__Exercise task a__
Please return the rows from the first one up to and including the line that contains "pos(86,604)", copying each line unchanged.

__Selected text__
..............................

# 240sx Ideas



## 240_Newbie (Jun 14, 2004)

Hey Everyone New to the World of Nissan but very Excited with my car

I purchased a 1995 240sx SE Coupe

I just really need some advice and guidence on the car.

What should I do to mod this car ? Should I get a Sr20DET ? With My car do I get a blacktop/redtop and are these engines a direct replacement meaning I do not have to mod anything like engine/tranny mounts ? 

What Im going for is a good looking car with some power behind it. This car will be my everyday driver with the occaisional time where I want to let a Honda see nothing but my Tailights

Are the Sr Swaps reliable enough to get a weekend pounding and then back to the daily driver for work ?

Any help/suggestions/Ideas are more then welcome Guys

Thanks :cheers:


----------



## vsp3c (May 15, 2003)

search


----------



## AlexAtMyNismo (Apr 16, 2004)

Honestly bro, the answers to your questions aren't that simple to just be given to you...... Takes a lot of time and learning, takes patience, takes time... To give you a comparartive analogy, it's kinda like being a voter....if you vote in elections and are uniformed, then you will be easily swayed into making a decision that you might regret... Make sure that you know all peaks and perks of both engine (sr vs. ka), and then go from there..... Consider things like reliability, amount of hp per dollar spent, availability of parts, etc... So don't make an uneducated decision, spend time learning....trust me, there is a lot to learn... I have already owned an S13 (89 coupe), and also have had a 95 with a redtop..... been there, done that kinda deal.... take care bro and good luck... happy researchin....

..............................

__Exercise task b__
Continue the forum thread about modding a 1995 240sx from where it stops.

..............................

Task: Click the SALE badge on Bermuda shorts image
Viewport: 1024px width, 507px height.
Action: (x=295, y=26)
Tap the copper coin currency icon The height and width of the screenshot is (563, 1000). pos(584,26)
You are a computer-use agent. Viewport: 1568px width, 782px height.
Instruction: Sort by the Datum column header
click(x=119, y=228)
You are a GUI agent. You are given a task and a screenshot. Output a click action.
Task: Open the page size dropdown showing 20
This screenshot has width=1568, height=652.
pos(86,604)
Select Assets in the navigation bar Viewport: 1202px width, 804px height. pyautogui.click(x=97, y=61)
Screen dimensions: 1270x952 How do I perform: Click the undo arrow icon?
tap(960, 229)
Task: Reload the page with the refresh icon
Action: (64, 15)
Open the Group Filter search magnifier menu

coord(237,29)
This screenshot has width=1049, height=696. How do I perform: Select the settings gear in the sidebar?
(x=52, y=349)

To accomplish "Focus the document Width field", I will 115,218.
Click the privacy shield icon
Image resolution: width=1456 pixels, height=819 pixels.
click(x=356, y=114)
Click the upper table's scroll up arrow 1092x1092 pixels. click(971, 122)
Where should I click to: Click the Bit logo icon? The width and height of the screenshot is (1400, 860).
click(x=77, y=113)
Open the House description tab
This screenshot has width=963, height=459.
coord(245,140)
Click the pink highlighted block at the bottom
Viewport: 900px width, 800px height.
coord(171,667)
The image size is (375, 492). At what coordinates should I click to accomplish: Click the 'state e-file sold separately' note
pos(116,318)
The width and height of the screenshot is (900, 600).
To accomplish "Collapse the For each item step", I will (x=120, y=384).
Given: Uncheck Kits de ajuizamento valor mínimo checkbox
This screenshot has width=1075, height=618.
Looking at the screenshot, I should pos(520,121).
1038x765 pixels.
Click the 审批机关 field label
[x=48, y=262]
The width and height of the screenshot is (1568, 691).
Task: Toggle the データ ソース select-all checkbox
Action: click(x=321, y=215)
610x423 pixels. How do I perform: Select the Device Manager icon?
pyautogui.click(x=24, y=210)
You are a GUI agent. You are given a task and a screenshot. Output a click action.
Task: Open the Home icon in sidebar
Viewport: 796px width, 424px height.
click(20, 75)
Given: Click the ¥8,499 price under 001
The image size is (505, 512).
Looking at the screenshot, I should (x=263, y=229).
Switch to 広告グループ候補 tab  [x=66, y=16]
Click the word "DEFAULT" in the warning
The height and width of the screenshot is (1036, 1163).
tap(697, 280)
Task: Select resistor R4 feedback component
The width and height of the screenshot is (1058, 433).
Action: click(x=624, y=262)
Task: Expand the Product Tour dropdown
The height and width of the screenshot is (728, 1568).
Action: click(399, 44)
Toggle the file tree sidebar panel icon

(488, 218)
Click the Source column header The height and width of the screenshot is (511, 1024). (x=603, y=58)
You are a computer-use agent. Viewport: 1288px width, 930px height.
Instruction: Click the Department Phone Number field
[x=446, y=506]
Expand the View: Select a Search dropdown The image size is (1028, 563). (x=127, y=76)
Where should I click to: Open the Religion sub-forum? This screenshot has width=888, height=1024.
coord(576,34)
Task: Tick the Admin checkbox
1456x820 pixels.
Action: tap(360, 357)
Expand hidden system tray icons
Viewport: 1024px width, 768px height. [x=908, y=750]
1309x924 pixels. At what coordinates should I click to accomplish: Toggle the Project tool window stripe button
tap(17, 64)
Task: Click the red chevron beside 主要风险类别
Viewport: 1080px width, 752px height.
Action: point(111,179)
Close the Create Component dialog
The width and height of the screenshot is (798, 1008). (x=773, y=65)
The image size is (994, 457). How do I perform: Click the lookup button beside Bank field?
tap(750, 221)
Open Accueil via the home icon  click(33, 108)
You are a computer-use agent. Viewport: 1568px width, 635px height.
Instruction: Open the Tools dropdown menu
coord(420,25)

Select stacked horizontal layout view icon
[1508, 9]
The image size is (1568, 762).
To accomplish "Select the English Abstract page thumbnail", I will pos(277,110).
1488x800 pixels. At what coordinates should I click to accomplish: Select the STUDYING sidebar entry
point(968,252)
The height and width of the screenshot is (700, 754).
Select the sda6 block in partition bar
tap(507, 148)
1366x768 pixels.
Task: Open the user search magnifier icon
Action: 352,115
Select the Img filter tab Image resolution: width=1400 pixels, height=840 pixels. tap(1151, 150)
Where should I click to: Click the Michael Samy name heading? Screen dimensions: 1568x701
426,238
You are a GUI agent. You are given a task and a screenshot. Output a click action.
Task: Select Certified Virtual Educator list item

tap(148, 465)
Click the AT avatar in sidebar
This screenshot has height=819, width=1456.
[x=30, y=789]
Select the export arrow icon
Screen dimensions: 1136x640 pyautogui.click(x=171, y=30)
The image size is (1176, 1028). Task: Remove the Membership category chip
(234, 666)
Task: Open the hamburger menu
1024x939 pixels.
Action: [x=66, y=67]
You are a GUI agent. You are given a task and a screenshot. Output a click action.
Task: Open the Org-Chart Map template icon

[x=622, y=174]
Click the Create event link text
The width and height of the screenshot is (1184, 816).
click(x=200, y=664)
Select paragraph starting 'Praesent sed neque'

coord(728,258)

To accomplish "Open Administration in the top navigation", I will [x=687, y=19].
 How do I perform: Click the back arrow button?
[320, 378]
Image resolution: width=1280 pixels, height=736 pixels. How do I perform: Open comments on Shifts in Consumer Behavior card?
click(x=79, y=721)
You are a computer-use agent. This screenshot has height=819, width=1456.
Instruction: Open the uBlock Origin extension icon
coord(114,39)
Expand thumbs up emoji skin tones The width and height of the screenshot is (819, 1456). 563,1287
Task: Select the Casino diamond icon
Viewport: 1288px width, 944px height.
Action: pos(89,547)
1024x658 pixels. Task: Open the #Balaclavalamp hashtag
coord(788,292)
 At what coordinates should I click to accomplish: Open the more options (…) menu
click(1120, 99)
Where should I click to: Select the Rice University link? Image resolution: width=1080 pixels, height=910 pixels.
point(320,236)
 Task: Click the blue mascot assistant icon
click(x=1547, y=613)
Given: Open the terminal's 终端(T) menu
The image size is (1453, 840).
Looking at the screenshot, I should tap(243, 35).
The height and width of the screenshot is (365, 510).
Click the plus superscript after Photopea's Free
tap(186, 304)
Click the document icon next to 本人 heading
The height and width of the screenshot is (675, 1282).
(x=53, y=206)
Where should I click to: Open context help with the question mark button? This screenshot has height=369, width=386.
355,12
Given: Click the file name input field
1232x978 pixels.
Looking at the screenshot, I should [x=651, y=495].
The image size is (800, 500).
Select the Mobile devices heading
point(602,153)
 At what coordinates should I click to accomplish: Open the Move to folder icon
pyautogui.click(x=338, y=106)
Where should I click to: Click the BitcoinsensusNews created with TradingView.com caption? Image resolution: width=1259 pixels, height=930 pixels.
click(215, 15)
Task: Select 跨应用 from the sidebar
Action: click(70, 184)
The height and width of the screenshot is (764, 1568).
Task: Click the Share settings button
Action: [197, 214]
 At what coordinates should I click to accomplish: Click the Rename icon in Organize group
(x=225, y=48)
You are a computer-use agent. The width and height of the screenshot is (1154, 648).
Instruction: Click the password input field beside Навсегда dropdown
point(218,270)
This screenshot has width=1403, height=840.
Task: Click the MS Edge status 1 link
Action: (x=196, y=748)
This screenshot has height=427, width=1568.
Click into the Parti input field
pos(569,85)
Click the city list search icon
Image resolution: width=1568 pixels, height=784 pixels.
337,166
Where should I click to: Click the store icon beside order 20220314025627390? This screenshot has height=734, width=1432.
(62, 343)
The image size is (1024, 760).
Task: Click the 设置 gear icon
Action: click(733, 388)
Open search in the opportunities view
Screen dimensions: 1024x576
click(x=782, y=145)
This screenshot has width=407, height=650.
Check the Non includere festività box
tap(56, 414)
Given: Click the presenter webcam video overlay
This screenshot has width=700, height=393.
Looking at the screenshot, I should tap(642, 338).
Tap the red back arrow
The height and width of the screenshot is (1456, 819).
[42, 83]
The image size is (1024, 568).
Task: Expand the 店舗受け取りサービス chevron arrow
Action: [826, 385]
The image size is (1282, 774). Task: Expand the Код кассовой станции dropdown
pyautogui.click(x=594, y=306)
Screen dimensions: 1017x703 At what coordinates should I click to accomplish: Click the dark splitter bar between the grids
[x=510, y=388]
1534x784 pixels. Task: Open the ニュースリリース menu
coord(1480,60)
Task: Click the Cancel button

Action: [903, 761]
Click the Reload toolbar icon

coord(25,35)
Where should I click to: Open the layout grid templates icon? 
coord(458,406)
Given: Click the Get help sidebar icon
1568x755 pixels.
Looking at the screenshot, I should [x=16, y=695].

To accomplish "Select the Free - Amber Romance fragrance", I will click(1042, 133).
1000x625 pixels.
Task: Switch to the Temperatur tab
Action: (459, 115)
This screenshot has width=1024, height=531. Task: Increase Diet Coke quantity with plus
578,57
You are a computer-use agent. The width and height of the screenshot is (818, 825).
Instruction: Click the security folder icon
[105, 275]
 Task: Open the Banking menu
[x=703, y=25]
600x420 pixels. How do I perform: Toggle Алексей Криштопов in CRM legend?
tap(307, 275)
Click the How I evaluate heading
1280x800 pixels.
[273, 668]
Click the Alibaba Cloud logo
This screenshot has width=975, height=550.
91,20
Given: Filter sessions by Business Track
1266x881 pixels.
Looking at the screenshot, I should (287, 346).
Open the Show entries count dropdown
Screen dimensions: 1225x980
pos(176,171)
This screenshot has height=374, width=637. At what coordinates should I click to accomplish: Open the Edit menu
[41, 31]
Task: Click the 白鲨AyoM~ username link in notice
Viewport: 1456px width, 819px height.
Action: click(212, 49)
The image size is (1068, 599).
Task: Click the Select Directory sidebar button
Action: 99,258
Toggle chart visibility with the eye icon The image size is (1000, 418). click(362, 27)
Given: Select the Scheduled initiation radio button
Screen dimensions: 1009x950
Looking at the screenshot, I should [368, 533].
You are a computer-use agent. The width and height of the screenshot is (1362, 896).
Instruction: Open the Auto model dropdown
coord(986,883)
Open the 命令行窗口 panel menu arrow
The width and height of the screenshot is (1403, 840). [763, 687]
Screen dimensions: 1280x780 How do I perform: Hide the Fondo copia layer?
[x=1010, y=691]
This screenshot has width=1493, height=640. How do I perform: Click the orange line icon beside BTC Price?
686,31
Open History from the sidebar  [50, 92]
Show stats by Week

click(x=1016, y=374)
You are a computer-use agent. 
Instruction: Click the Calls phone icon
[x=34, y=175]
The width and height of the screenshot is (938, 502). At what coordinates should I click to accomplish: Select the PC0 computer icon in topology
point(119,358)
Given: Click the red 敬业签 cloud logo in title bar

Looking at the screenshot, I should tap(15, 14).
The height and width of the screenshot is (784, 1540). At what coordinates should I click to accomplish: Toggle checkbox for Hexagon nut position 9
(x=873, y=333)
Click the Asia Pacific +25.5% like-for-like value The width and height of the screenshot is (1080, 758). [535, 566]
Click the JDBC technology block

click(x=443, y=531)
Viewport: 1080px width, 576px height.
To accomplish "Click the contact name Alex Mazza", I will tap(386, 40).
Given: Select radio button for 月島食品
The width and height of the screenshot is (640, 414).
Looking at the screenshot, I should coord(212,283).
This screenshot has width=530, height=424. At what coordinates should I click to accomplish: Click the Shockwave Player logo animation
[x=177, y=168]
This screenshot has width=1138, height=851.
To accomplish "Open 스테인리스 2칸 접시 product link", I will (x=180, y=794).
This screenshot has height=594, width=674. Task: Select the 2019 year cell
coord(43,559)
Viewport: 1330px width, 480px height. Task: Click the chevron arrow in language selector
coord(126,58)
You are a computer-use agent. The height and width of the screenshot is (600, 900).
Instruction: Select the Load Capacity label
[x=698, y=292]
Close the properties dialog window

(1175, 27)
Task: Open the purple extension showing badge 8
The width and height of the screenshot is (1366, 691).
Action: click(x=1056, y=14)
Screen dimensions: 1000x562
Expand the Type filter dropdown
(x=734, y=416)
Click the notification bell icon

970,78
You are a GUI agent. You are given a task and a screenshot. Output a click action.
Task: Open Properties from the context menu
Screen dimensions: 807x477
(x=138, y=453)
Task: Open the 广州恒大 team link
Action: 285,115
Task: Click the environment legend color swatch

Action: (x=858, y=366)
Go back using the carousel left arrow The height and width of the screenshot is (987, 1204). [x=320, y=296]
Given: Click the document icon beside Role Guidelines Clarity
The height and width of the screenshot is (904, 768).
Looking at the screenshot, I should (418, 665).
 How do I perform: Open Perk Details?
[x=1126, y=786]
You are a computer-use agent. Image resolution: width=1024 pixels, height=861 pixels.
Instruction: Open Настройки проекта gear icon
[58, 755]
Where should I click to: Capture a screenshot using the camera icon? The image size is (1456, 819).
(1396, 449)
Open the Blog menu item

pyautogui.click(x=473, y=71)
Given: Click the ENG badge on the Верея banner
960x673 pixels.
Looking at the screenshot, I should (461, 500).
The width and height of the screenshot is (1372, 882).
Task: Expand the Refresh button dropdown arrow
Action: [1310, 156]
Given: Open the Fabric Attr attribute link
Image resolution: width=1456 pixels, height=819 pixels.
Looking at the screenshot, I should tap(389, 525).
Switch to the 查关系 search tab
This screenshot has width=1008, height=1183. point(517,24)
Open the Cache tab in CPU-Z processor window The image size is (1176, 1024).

..............................

__Exercise response a__
Task: Click the SALE badge on Bermuda shorts image
Viewport: 1024px width, 507px height.
Action: (x=295, y=26)
Tap the copper coin currency icon The height and width of the screenshot is (563, 1000). pos(584,26)
You are a computer-use agent. Viewport: 1568px width, 782px height.
Instruction: Sort by the Datum column header
click(x=119, y=228)
You are a GUI agent. You are given a task and a screenshot. Output a click action.
Task: Open the page size dropdown showing 20
This screenshot has width=1568, height=652.
pos(86,604)

__Exercise response b__
-Alex B.


----------



## 240_Newbie (Jun 14, 2004)

Yea what Im sure of is that there is a ton of info to learn about the 240's I was just mainly wondering of the reliability of the sr20det. It definetly is my plans to convert hopefully this year but maybe next. 

anyone have any good links where I can get some good info ?

I googled it but have not found 2 much in the way of good info so far

Thanks
Gord


----------



## Nismo14-180 (Mar 31, 2004)

HeavyThrottle.com has SR20 specs posted.


----------



## 240_Newbie (Jun 14, 2004)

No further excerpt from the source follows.